How to find a way to predict who the people that will not pay back a loan received to avoid to give it to them are?
To do that the bank has provided some data about the loan customers and it is requested to build a model based on these past experiences. Given “True” the result of paid, and “False” the defaulted, for the purpose of the project is better the prediction of a false negative, rather than a false positive, that means, it is better to say that someone cannot repay and he can, rather than he can repay and he cannot.
Define any terminology that you will use in the report (for example, model, variable, task, etc.).
Task: given some input and output, the task if what you want to obtain from these. Example: predict who can repay a loan.

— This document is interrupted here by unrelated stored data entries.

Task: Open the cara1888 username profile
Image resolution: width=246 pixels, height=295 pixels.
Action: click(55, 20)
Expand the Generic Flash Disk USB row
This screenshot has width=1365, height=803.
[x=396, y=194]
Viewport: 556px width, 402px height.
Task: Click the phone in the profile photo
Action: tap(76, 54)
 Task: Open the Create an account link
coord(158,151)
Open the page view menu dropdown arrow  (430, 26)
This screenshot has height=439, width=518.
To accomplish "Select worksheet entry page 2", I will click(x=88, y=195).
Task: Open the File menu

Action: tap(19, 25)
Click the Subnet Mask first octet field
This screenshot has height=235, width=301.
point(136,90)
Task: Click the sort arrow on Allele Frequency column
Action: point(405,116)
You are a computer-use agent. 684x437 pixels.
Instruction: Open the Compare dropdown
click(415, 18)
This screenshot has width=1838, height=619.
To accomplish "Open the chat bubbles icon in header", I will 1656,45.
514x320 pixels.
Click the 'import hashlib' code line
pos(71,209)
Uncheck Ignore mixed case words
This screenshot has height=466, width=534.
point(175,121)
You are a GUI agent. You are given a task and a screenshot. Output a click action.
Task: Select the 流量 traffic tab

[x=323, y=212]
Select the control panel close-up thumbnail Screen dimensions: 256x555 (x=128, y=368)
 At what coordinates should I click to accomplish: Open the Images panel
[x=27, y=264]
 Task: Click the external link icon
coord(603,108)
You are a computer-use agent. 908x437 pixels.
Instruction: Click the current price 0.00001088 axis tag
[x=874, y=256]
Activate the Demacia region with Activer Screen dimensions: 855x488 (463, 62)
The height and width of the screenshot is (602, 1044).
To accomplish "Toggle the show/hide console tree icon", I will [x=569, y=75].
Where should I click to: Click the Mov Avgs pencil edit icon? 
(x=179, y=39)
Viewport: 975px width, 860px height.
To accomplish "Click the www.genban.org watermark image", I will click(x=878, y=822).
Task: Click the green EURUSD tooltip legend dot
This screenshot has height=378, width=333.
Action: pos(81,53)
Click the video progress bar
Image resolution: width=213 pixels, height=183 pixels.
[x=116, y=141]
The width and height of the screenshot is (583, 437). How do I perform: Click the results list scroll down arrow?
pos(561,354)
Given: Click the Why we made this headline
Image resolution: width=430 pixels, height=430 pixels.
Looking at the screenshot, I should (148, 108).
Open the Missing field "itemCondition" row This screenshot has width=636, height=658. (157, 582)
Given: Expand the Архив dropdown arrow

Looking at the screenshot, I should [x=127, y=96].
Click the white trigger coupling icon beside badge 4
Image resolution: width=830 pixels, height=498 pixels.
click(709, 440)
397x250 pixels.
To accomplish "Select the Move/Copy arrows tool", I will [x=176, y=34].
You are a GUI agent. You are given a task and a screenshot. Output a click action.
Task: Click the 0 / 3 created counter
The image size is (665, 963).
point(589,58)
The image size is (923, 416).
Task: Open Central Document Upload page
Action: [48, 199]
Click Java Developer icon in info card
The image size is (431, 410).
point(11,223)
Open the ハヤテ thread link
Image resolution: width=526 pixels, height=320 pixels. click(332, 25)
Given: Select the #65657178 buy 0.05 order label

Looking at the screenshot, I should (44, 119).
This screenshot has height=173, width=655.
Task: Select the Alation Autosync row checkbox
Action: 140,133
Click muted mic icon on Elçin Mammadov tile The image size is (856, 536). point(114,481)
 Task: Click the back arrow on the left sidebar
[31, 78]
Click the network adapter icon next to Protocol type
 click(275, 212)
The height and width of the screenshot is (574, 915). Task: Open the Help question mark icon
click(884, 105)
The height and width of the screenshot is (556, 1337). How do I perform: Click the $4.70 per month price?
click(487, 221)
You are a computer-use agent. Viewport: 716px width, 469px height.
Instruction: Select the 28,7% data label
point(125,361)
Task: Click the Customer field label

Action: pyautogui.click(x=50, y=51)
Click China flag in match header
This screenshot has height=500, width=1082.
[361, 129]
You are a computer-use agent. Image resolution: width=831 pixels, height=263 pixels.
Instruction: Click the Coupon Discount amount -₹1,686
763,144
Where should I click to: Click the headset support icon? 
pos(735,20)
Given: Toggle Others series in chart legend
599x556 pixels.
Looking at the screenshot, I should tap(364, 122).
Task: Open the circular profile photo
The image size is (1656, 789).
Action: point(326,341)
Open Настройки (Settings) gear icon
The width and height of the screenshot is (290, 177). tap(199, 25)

Variable/attribute: some characteristics that vary and can be measured.
Value: the quote that a variable can take, usually it is nominal or numeric.
Data/Dataset: a group of measurements of value associated with variables.
Data point: a single example of data.
Numeric variables: the numeric variables could be continuous or discrete. Continuous if could be any number in a range (for example income), discrete if could have only certain values (for example CCJs cannot be 1,5).
Nominal variables: can be quality for input (for example own home) or a label/category for output (for example paid and defaulted).
Model/Data model: it is a representation of the data, built using a data mining technique that has a set of parameters. A model can be interpreted by a software (in this case Weka).
Learning process: it is a process that can perform a specific task, generalizing from a specific dataset to general data.